Format the records below as a JSON list of strings, one string per line, skipping blank lines and leaving out the pictures.

Records for locating displayed items
···
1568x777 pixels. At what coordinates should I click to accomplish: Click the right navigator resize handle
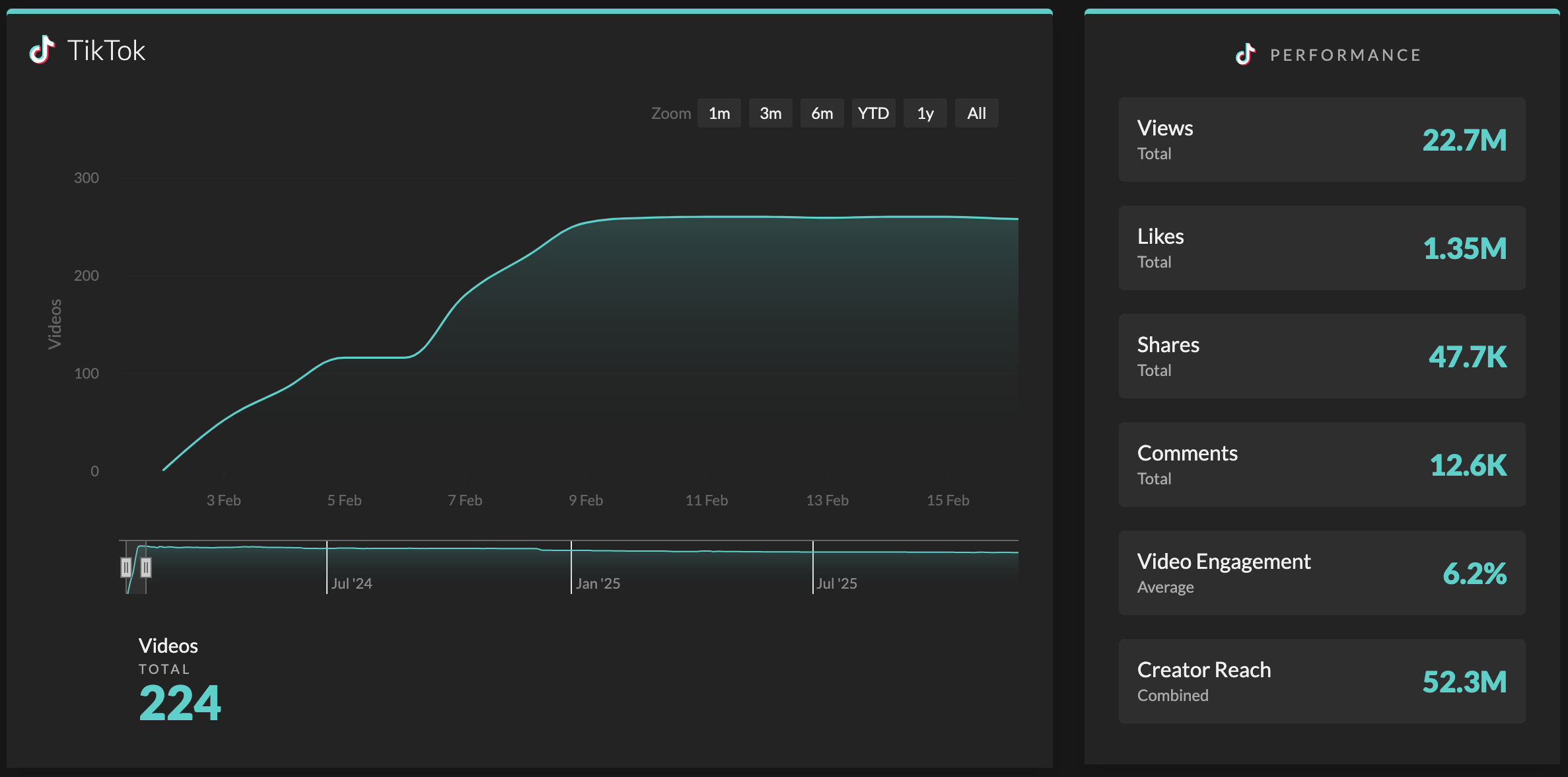tap(146, 567)
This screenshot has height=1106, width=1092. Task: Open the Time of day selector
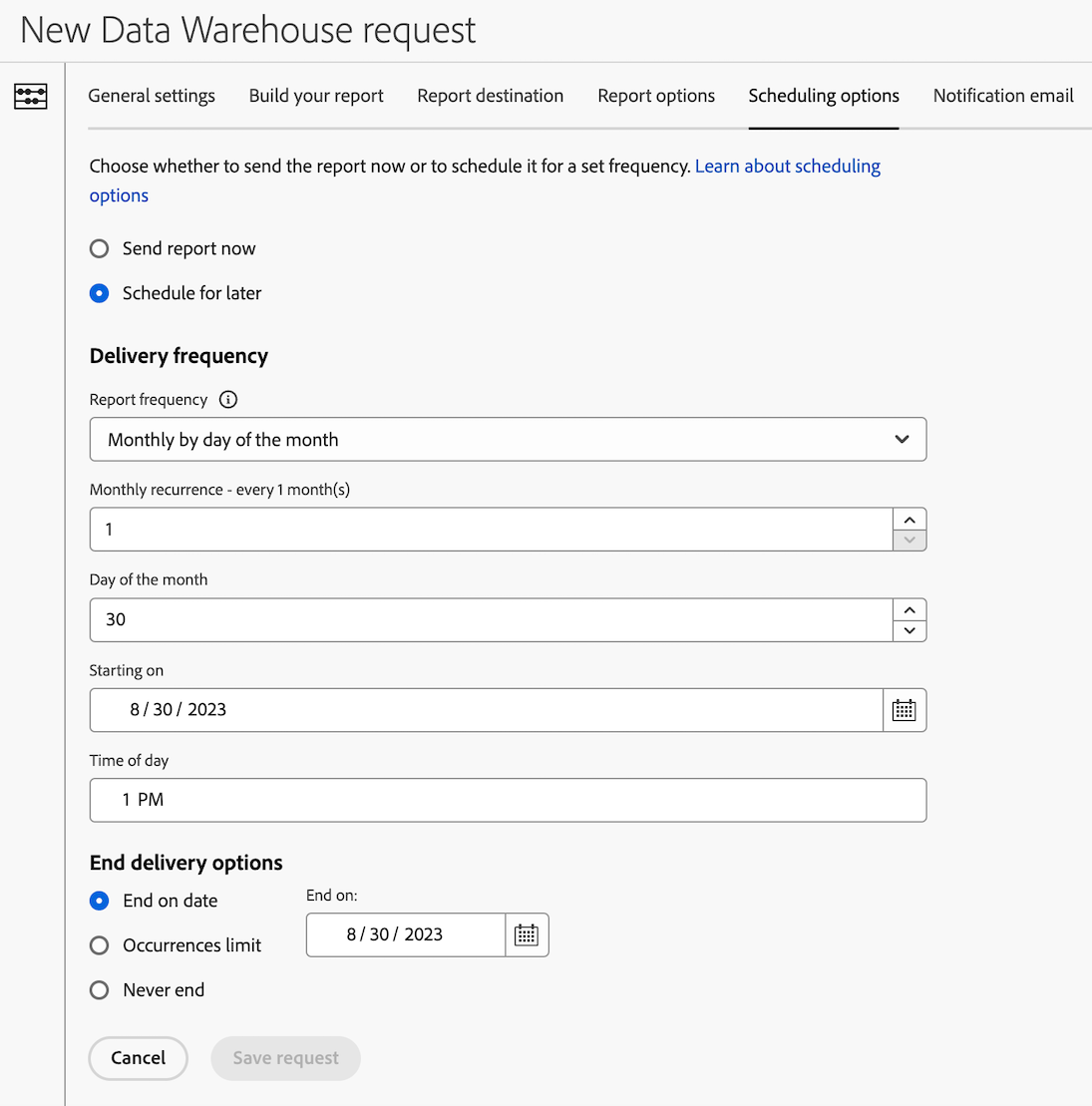tap(508, 800)
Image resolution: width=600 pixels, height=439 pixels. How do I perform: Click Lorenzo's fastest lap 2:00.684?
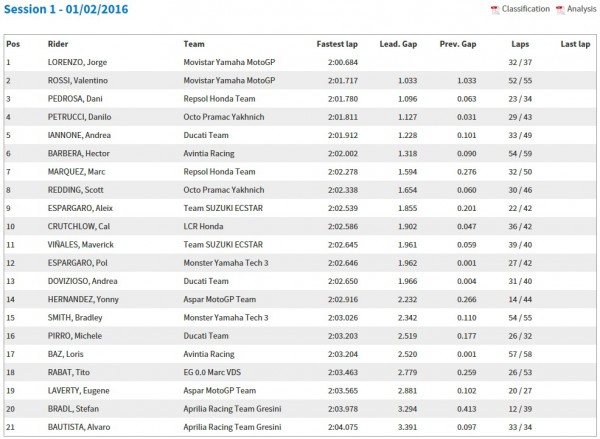click(x=343, y=62)
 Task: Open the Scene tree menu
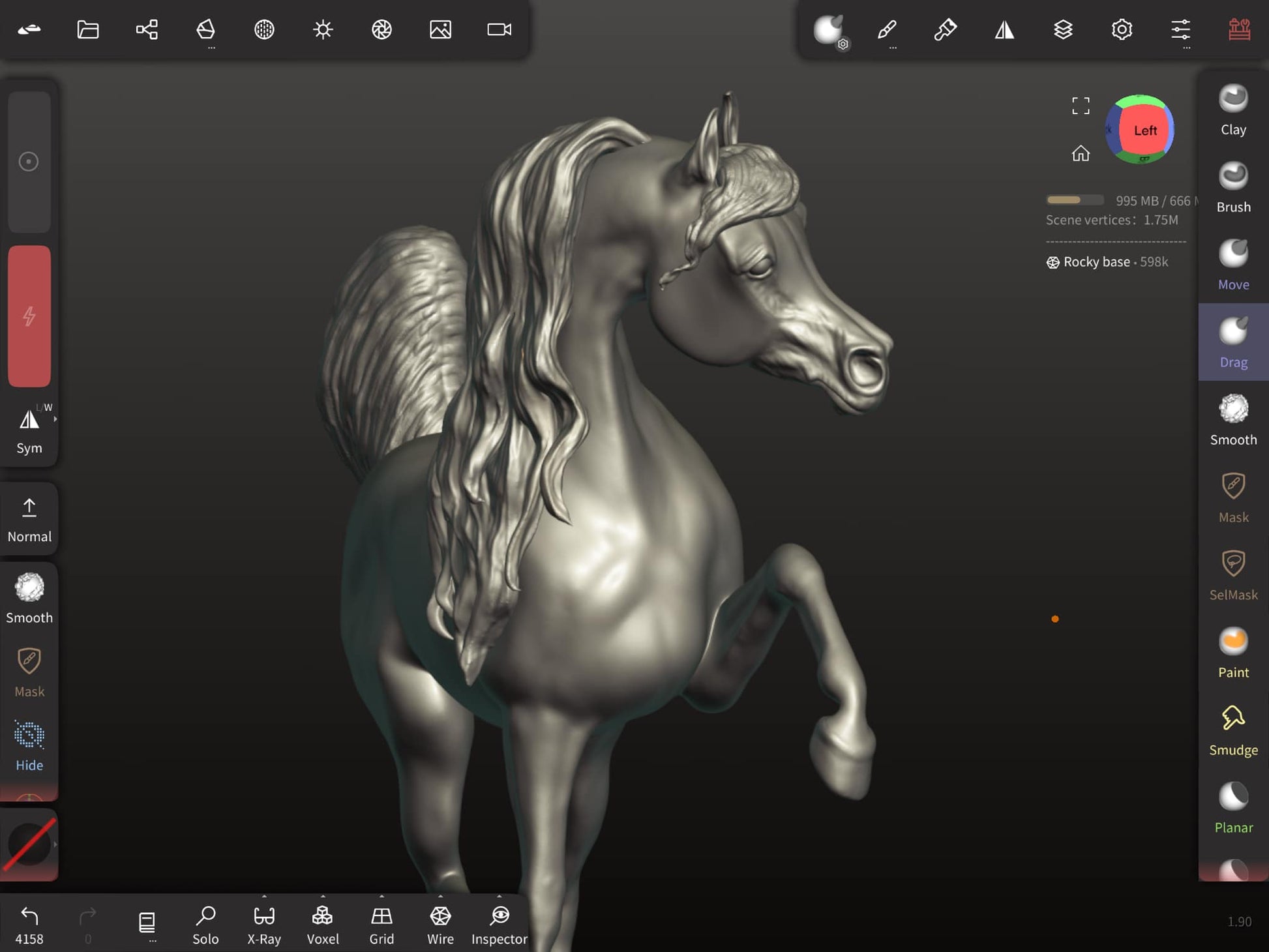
···
● Exercise response
[
  "1568x777 pixels. At what coordinates should I click to accomplish: Click the right navigator resize handle",
  "tap(146, 567)",
  "This screenshot has height=1106, width=1092. Task: Open the Time of day selector",
  "tap(508, 800)",
  "Image resolution: width=600 pixels, height=439 pixels. How do I perform: Click Lorenzo's fastest lap 2:00.684?",
  "click(x=343, y=62)",
  " Task: Open the Scene tree menu"
]